Segment Start: Input data

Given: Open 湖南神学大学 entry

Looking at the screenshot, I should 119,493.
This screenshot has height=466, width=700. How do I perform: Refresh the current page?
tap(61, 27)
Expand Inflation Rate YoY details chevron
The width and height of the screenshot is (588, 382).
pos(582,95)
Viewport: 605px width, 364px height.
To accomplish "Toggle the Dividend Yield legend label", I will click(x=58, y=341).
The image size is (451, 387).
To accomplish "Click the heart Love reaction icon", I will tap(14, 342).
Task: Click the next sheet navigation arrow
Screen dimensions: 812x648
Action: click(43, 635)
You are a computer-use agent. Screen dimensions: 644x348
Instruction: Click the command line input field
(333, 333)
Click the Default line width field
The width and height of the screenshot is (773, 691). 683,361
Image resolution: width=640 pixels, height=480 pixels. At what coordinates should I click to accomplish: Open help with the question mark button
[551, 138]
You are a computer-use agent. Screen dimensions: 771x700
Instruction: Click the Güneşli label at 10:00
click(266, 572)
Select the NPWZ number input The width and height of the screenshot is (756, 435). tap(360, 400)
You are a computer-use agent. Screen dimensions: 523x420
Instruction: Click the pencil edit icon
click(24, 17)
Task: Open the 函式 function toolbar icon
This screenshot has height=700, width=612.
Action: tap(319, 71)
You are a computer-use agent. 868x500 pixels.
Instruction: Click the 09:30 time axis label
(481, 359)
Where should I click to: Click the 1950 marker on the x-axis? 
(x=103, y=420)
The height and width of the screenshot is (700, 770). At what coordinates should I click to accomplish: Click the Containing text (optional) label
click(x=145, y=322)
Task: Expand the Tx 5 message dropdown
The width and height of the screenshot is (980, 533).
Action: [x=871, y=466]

Segment End: Input data

## The problem
Set down, exactly as written, each line of the data from its opening line through the one containing "You are a computer-use agent. Screen dimensions: 771x700". Output nothing more.

## Response below
Given: Open 湖南神学大学 entry

Looking at the screenshot, I should 119,493.
This screenshot has height=466, width=700. How do I perform: Refresh the current page?
tap(61, 27)
Expand Inflation Rate YoY details chevron
The width and height of the screenshot is (588, 382).
pos(582,95)
Viewport: 605px width, 364px height.
To accomplish "Toggle the Dividend Yield legend label", I will click(x=58, y=341).
The image size is (451, 387).
To accomplish "Click the heart Love reaction icon", I will tap(14, 342).
Task: Click the next sheet navigation arrow
Screen dimensions: 812x648
Action: click(43, 635)
You are a computer-use agent. Screen dimensions: 644x348
Instruction: Click the command line input field
(333, 333)
Click the Default line width field
The width and height of the screenshot is (773, 691). 683,361
Image resolution: width=640 pixels, height=480 pixels. At what coordinates should I click to accomplish: Open help with the question mark button
[551, 138]
You are a computer-use agent. Screen dimensions: 771x700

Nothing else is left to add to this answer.